Bir toplumun gelişmişlik düzeyini anlamak için, devletin akılcı ve bilimsel eğitime yaptığı yatırıma ve öğretmene verdiği değere bakmak yeterlidir.
Öğretmenin bilim, sanat ve felsefe üçlüsünden beslenmesi, emeğinin maddi ve manevi karşılığını alması, eğitim sistemi üzerinde söz hakkına sahip olması, o toplumun geleceğinin teminatıdır.
Öğretmen çocuğa erken yaşlardan itibaren akılcı düşünme, evrensel etik ve ahlak ilkeleri, felsefi sorgulama ve sanatsal ifade becerileri kazandırırsa, o çocuk sağlıklı biçimde bireyleşir.

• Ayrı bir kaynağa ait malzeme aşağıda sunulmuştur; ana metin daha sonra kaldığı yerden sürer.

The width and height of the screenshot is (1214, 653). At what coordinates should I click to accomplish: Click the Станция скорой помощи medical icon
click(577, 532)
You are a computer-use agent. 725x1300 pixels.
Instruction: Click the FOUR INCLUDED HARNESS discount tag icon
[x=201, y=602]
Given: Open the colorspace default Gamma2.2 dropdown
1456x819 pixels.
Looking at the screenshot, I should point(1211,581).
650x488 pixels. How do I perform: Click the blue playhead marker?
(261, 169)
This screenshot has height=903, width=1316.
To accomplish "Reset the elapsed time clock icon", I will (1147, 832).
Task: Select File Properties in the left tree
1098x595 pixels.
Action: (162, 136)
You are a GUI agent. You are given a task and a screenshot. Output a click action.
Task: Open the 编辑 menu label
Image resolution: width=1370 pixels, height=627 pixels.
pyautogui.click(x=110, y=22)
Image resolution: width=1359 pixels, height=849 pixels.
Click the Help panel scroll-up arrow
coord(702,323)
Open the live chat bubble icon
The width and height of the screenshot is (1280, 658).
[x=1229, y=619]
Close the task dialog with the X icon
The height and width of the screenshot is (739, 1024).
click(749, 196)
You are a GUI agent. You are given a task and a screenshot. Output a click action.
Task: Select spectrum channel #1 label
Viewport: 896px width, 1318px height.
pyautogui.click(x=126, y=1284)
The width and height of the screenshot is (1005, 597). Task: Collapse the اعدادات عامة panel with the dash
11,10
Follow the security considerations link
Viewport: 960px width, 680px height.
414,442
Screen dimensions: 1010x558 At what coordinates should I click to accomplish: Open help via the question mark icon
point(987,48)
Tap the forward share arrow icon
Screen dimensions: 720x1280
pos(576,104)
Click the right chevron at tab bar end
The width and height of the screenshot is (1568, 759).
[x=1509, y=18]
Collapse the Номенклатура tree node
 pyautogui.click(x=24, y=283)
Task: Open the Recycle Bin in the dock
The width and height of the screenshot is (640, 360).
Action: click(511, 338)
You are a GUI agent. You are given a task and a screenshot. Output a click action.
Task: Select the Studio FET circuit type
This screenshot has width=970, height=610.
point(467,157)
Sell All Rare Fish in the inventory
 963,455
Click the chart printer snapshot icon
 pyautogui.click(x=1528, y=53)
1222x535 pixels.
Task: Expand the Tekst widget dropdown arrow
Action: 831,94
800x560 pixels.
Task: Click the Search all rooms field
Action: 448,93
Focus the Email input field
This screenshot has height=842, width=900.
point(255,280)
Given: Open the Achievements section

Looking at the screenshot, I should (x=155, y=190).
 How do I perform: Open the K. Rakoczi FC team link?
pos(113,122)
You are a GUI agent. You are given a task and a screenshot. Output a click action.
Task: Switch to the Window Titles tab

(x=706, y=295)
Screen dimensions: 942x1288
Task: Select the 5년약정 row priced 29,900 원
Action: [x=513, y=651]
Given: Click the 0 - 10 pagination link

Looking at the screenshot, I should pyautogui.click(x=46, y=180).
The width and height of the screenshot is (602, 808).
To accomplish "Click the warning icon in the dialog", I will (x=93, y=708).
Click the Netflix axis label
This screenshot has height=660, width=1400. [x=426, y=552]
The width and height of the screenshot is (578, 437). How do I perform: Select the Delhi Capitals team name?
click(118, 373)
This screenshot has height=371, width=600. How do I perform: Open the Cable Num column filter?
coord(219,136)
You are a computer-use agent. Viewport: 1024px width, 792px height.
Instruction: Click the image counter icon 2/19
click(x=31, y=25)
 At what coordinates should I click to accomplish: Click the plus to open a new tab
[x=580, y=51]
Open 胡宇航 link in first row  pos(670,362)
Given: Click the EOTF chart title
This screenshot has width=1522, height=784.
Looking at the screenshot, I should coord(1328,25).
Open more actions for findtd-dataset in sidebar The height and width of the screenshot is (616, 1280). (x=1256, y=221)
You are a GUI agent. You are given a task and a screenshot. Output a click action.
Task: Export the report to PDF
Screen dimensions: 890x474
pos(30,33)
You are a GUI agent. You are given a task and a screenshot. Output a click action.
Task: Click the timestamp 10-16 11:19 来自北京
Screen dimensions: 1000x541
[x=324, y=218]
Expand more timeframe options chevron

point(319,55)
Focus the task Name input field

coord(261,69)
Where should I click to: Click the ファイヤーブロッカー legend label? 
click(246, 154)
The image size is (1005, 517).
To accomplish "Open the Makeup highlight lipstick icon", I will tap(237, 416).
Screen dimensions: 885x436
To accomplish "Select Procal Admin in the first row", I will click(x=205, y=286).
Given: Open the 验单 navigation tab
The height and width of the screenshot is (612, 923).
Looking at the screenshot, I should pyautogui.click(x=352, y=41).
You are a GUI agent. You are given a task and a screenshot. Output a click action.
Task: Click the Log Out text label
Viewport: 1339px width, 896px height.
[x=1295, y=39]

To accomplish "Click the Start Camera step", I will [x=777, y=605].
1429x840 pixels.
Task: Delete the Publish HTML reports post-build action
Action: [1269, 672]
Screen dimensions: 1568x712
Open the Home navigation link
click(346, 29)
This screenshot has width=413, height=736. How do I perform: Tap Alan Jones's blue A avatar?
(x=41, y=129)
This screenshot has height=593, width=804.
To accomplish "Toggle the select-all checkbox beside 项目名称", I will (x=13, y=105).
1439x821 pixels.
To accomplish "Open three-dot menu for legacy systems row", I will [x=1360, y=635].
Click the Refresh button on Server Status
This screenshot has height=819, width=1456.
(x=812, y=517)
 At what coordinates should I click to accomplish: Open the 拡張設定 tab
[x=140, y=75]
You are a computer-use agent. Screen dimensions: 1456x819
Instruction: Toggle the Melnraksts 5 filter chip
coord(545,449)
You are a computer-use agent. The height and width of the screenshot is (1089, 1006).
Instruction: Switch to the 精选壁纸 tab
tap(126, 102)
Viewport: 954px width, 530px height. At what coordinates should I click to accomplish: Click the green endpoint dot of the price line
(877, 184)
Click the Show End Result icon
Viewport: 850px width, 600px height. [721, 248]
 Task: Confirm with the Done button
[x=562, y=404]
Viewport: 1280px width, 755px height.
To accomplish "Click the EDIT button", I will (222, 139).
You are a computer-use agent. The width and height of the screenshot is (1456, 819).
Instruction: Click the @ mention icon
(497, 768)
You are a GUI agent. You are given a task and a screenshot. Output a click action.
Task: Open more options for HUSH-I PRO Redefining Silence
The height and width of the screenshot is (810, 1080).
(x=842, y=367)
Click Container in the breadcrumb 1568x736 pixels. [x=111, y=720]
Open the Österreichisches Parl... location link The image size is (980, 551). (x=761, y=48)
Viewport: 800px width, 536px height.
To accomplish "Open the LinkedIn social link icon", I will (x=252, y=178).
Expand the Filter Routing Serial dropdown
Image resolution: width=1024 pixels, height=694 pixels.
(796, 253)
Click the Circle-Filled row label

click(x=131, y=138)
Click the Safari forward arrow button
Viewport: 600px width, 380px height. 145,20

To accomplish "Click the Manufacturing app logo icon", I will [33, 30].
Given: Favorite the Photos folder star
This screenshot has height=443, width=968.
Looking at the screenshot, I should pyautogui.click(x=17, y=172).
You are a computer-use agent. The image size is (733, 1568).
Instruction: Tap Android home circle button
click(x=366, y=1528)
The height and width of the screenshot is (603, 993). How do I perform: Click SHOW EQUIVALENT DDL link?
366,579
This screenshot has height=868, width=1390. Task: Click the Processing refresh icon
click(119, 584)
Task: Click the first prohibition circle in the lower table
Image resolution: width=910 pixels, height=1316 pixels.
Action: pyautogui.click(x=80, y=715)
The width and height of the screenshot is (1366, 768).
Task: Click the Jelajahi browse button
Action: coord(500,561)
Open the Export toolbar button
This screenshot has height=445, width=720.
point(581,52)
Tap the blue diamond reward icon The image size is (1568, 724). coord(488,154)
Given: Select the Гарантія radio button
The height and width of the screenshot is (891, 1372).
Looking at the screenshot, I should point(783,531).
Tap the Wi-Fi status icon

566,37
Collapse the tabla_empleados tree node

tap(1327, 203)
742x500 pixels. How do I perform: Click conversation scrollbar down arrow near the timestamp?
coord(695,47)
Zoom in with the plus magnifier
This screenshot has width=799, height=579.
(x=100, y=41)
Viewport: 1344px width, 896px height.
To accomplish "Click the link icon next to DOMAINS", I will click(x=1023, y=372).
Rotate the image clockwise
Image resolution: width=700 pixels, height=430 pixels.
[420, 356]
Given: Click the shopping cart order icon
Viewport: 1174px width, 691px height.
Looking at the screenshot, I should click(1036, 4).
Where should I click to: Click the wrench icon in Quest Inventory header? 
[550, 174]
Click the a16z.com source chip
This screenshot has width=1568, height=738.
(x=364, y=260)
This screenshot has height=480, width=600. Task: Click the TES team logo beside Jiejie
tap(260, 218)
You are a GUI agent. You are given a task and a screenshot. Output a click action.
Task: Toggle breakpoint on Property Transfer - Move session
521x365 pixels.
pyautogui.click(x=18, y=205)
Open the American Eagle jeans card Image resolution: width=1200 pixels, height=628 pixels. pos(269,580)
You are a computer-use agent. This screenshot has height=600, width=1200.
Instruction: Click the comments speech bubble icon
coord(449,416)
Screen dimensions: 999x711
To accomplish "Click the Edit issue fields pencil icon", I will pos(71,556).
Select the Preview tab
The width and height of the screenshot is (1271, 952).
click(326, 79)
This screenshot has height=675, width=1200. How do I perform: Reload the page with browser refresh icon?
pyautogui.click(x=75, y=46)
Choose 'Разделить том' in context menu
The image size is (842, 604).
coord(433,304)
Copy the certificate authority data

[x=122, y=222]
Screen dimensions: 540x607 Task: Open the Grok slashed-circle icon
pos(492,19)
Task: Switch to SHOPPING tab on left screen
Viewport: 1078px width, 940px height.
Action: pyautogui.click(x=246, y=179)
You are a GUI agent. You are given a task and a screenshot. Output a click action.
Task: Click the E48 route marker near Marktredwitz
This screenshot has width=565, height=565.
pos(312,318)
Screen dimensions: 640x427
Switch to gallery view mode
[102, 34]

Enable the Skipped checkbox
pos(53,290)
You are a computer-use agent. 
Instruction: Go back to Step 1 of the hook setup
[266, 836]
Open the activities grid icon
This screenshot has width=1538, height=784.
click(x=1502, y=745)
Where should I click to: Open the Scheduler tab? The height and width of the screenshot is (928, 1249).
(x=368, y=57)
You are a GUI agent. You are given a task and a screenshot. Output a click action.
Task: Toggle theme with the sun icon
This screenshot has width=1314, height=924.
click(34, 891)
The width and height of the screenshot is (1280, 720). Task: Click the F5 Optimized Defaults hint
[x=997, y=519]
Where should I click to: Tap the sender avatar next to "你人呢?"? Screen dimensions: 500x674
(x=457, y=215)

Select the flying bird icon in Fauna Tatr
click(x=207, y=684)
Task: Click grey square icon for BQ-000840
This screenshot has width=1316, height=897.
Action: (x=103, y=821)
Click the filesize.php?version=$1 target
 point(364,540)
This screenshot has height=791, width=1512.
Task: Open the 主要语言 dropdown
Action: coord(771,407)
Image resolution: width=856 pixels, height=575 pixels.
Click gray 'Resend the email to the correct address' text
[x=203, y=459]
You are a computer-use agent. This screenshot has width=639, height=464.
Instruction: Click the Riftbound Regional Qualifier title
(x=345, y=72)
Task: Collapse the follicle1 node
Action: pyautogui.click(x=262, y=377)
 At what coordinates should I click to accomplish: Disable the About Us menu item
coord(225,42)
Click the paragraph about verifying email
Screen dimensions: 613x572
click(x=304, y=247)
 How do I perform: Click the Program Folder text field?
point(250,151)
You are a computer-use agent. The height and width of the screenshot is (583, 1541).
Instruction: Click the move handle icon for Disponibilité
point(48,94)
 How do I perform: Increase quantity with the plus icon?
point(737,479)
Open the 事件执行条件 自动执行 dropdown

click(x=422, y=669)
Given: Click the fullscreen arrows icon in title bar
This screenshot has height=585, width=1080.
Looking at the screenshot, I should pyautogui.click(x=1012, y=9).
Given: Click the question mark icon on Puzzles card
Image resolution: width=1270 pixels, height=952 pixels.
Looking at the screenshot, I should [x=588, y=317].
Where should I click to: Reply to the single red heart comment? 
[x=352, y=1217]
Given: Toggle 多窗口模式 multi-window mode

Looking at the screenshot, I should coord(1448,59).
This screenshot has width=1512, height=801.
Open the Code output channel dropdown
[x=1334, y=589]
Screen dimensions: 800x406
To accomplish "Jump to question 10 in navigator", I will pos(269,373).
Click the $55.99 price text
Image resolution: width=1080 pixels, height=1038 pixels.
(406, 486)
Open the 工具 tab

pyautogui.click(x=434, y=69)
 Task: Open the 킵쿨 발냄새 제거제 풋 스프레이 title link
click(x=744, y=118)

Başkalarının alanına saygı duyar ve kendi sınırlarını çiğnetmez.
Doğaya ve tüm canlılara duyarlılık gösterir, sahip çıkar.
Hayattan ne istediğini ve hayata neler katabileceğini bilir.
Araştırır, okur, öğrenir, üretir, paylaşır.
Cehaletle, dogmayla, gericilikle, vasatlıkla, hırsızlıkla, talanla, zulüm ve baskıyla mücadele eder.
Yalnızca kendi küçük dünyasını değil, tüm dünyayı daha iyi bir yer yapma sorumluluğunu taşır.
Böyle çocuklar yetiştirmek için öncelikle kendini yetiştiren ve dünyanın en önemli mesleğini yaptığının bilinciyle toplumsal değişim mücadelesi veren öğretmenlerin, 'Öğretmenler Günü' kutlu olsun.